Anna Mazzamauro e Paolo Villaggio hanno fatto coppia sul grande schermo per più di 20 anni. Signorina Silvani lei e Fantozzi lui, si sono accompagnati in scena, alternandosi in scena di finti flirt e battute al vetriolo, con le quali lei soleva vessarlo ciclicamente, da copione. Ma, durante la puntata di Io&te del 9 agosto 2019, condotto da Pierluigi Diaco, c'è qualcosa che è sfuggito al concetto di sceneggiatura e ha acquisito i toni di un realismo quasi spiazzante. L'attrice, infatti, ha parlato di Paolo Villaggio lontano dal set e non gli ha riservato un ritratto particolarmente edificante:

Se vogliamo trovare un difetto di Paolo Villaggio, lo troviamo. Era uno snob, tanto è vero che una mattina, una di quelle in cui veniva nella mia roulotte a ripassare la parte con me, gli chiesi ‘Senti, a parte questo copione che stiamo studiando, ma perché io e te, che andiamo così d’accordo in scena e visto che in fondo io devo a te l’eternità futura come personaggio della signorina Silvani, non siamo diventati amici?’ E lui mi ha risposto ‘Perché io sono amico soltanto degli attori ricchi e famosi’ e mi ha gelato.
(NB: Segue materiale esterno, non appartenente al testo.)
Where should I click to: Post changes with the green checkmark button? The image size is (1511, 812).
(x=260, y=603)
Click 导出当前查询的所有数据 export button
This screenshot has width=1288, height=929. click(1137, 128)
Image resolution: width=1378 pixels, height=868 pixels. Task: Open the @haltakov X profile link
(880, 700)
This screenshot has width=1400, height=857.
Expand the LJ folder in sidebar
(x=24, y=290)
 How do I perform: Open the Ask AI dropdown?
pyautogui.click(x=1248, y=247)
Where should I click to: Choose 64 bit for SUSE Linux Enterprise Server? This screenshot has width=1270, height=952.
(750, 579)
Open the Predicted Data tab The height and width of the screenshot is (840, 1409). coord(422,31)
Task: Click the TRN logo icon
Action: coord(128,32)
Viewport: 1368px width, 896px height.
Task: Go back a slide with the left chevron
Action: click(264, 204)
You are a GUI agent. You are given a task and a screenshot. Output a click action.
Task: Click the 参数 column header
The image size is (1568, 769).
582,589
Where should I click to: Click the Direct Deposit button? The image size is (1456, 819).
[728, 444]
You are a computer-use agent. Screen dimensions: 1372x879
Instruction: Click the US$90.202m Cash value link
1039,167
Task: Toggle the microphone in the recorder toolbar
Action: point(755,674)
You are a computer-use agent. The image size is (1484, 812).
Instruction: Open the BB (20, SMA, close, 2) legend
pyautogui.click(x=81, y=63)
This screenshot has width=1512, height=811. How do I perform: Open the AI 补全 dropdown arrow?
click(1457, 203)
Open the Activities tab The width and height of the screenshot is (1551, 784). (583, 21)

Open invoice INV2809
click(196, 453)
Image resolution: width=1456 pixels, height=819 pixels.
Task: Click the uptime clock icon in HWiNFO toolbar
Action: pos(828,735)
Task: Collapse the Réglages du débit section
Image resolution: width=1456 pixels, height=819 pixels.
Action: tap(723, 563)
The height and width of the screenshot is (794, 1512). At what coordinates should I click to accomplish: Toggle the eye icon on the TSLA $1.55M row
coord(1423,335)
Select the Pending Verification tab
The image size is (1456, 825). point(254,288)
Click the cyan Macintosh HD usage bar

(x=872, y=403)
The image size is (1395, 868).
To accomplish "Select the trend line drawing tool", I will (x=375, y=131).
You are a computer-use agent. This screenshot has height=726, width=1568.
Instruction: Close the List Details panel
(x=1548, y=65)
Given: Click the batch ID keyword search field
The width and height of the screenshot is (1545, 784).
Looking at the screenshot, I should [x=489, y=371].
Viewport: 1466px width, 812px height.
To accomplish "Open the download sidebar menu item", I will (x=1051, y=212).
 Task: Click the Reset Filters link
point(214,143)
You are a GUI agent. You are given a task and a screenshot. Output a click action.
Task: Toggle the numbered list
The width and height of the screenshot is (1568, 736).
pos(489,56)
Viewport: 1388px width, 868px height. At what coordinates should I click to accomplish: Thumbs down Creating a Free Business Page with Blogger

L'imbarazzo del conduttore Pierluigi Diaco è stato palpabile, tanto è vero che ha tentato subito di ripristinare il discorso in un modo che fosse più valorizzante in termini di memoria della persona e anche del personaggio. Niente da fare, Anna Mazzamauro ha rincarato la dose con grande fermezza, dicendo, tra i denti, di non sentirsi irrispettosa nei confronti del collega con il quale ha condiviso un ventennio di lavoro epocale, di stare dicendo semplicemente la verità. "Non era una battuta, davvero", ha dichiarato l'attrice, "la prova sta nel fatto che non abbiamo nemmeno mai pranzato insieme in 20 anni, forse perché era anche un po’ tirchio".